Harlan Gallery at Seton Hill University, Sept. 26 – Oct. 30, 2015.
Obliterate and Rebuild.
These are the only ways of knowing an Other and Oneself.
I grew up in rural, post-industrial landscapes on the edges of Pittsburgh. In 2014, when the deepest roots of my life began to lift from the soil of this earth, I revisited the coke ovens and slate dumps in that depressed, yet pungent landscape, and I explored countless ways to examine and mine the nuances of those unremembered spaces.
As a youth, I don’t recall ever looking out to the contours of that landscape to find beauty though I often remember looking down. When space collapsed, I discovered a distressed canvas-like structure of fractured glass, stones, and coal, broken into one million scattered pieces that I collected and kept hidden, like precious treasures for much of my early childhood. I gathered them when I was alone, and delighted in my deep need for secrecy, solitude, and silence.
Trespassing into abandoned and filthy cellars I scoured waste and decay, and embodied the familiar stench of mold and rot. Armed with long sticks and carving knives, I tore through summer foliage, creating lines for safe passage and imagined expedition. When I became conscious of being unsafe I left these familiar spaces behind as if my feet had never marked the ground; as if the scars on my knees had been left by some other surface; something purer, something softer, than a land stripped bare of kindness and memory.

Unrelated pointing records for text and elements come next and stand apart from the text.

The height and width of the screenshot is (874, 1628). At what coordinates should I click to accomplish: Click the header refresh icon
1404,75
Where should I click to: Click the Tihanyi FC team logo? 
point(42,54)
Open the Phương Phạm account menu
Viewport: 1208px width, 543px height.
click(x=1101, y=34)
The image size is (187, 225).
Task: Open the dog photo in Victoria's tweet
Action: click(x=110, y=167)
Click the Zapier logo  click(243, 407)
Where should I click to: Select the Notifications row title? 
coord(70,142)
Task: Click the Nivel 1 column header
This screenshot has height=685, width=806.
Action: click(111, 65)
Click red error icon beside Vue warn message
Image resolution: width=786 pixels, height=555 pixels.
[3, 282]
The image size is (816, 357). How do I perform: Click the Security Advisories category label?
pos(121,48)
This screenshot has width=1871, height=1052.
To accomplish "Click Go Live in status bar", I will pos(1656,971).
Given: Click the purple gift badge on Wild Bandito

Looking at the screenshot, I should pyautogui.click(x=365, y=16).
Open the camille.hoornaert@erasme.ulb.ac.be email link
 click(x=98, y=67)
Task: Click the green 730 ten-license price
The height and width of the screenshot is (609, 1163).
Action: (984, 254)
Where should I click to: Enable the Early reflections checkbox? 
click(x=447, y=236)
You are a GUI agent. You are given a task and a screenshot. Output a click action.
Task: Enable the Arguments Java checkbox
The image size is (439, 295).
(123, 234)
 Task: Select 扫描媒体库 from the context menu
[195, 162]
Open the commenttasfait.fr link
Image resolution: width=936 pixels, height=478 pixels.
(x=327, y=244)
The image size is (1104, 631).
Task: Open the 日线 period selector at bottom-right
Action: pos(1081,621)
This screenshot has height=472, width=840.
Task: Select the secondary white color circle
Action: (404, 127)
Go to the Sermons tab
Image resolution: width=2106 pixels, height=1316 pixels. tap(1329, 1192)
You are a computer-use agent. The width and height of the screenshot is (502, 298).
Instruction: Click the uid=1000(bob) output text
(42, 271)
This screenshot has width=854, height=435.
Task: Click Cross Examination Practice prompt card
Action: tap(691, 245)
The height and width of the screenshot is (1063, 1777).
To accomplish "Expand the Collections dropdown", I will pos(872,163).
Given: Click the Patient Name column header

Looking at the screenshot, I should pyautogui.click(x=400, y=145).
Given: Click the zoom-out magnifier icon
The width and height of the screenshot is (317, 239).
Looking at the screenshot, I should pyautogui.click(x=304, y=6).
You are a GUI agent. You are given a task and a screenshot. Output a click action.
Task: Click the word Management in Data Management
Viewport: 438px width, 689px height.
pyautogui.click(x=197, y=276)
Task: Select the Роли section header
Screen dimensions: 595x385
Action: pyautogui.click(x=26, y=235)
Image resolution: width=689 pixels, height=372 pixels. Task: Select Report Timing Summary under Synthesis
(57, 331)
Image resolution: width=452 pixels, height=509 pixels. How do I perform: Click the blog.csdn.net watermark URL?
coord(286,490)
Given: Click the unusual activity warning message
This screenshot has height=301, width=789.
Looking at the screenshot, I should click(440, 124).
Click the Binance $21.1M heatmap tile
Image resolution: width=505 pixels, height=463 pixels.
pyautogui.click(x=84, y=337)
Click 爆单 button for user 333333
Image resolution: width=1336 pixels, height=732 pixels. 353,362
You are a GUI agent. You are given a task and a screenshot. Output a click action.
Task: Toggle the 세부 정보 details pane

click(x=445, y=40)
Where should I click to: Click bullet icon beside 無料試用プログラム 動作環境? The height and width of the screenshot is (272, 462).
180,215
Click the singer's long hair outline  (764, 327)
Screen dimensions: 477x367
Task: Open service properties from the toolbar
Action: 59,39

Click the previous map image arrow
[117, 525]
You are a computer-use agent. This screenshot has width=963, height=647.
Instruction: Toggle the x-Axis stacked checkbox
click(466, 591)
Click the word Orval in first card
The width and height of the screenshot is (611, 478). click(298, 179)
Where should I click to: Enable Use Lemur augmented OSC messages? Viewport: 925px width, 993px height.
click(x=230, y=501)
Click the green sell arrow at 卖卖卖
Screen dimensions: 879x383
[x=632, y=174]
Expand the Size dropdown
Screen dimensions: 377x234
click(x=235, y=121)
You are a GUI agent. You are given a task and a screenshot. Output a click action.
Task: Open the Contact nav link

This work that grows from the shape and reference of these sites intends to give form to the quiet, yet blaring mystery of youth and the uncertainty of the tumultuous present and undetermined future. It is a tremendous collision of possibilities and impossibilities. The blurry density of saturated darkness and the eruption of light embedded into the silky skin of Mylar speak to the opposites that exist in us all. These are the shapes of sorrow and of loss, and they are mine alone to hold and to let go of.